VT Halter Marine has signed a contract to build a $15 million small water plane area twin hull (SWATH) vessel for the National Oceanographic and Atmospheric Administration.
Halter, based in Pascagoula, Miss., also designed the $15 million vessel under an earlier contract.
The coastal mapping vessel (CMV) will be used to map the seafloor in coastal areas for the nation’s nautical charts.
“It will also be used for periodic navigational area clearance of fairways and approaches to ports, investigate individual items deemed hazardous to surface navigation, and conduct research in support of nautical charting and seafloor mapping,” said Rear Adm. Samuel P. De Bow Jr., director of NOAA’s Office of Marine and Aviation Operations and NOAA Commissioned Officer Corps.
“A SWATH platform is ideal for such work,” he said, since the catamaran hulls will be ‘less responsive to wave action than a monohull, thereby reducing motion of the vessel.’ This design should result in “more reliable data acquisition and better seakeeping,” he said.
The new vessel will operate from Fort Point in New Castle, N.H., and will offer research opportunities with the NOAA Joint Hydrographic Center at the University of New Hampshire.
VT Halter has been a key component in NOAA’s active fleet replacement program.

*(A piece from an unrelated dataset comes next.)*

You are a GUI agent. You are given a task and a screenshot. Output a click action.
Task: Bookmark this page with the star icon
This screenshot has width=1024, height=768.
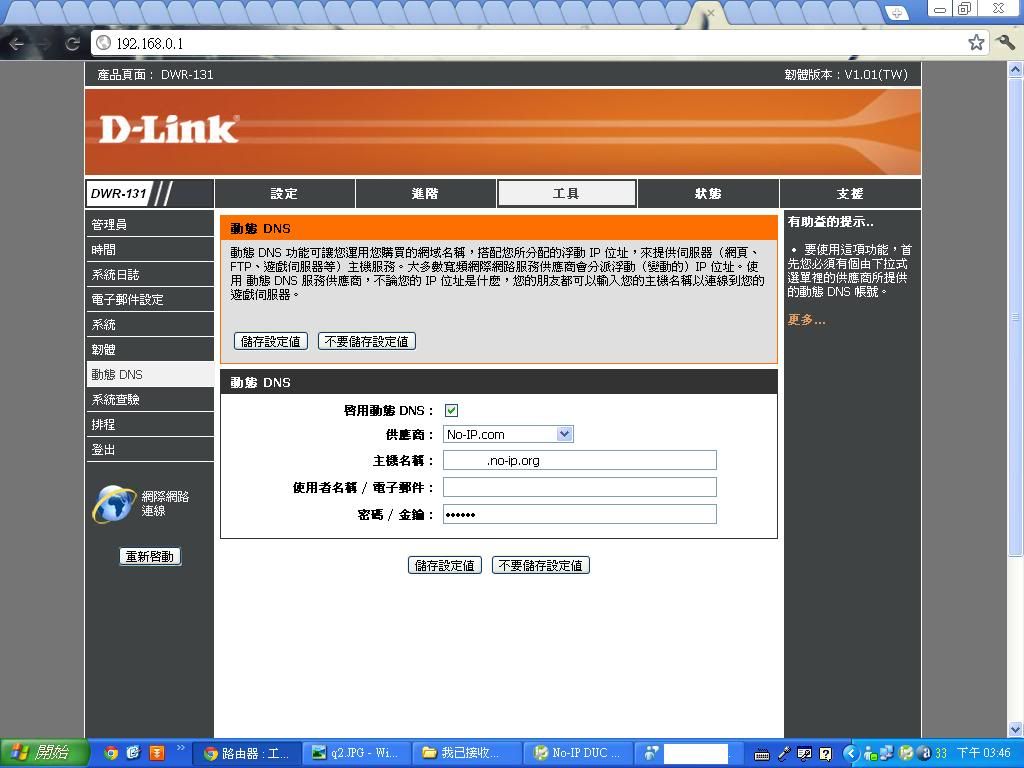coord(976,42)
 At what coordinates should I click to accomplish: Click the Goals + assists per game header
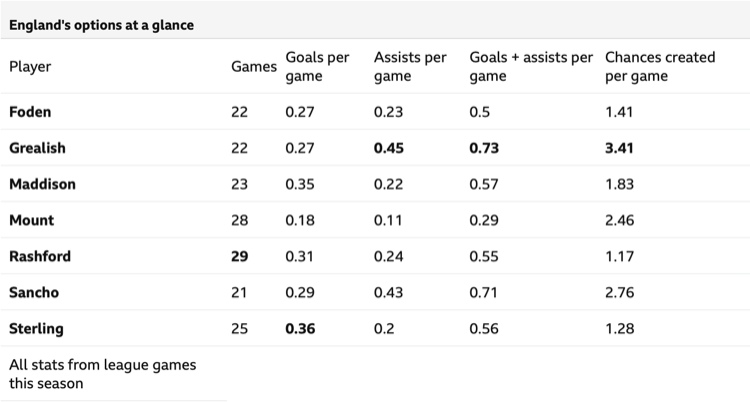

To date, the company has delivered a pair of sophisticated fisheries research vessels and is building two more.
“It is always exciting to take a project from blueprint to blue water,” said Boyd E. King, chief executive of VT Halter.
Using side-scan and multi-beam sonar technologies, the 124-by-60-foot vessel will be able to monitor changes in the seafloor including obstructions, shoaling and other dangers to navigation.
The vessel will be operated, managed and maintained by NOAA’s Office of Marine and Aviation Operations, comprising civilians and commissioned officers of the NOAA Corps.
The ship’s missions will normally last five to 10 days during all seasons of the year. The ship is powered by a pair of Caterpillar C32 diesel engines rated at 1,450 hp each at 2,100 rpm. Two Reintjes WGF 762 reduction gears couple the engines to a pair of five-bladed, 90-inch diameter Rolls-Royce propellers. A pair of Caterpillar C9 SSDG engines drives 250-kW generators for ship’s power. The vessel has a design speed of 12.4 knots and accommodations for 14.
NOAA currently operates four hydrographic survey vessels, Fairweather, Thomas Jefferson, Rainier and Rude. The SWATH vessel, scheduled for delivery in the summer of 2008, will replace the 40-year-old Rude.
In addition to the five-vessel construction program at Halter, NOAA has a major conversion and overhaul program at Todd Pacific in Seattle. The vessel Capable is having corroded hull steel replaced, major machinery rebuilt and habitability spaces refreshed. New gear is being installed to support ocean exploration. The vessel will be renamed Okeanos Explorer.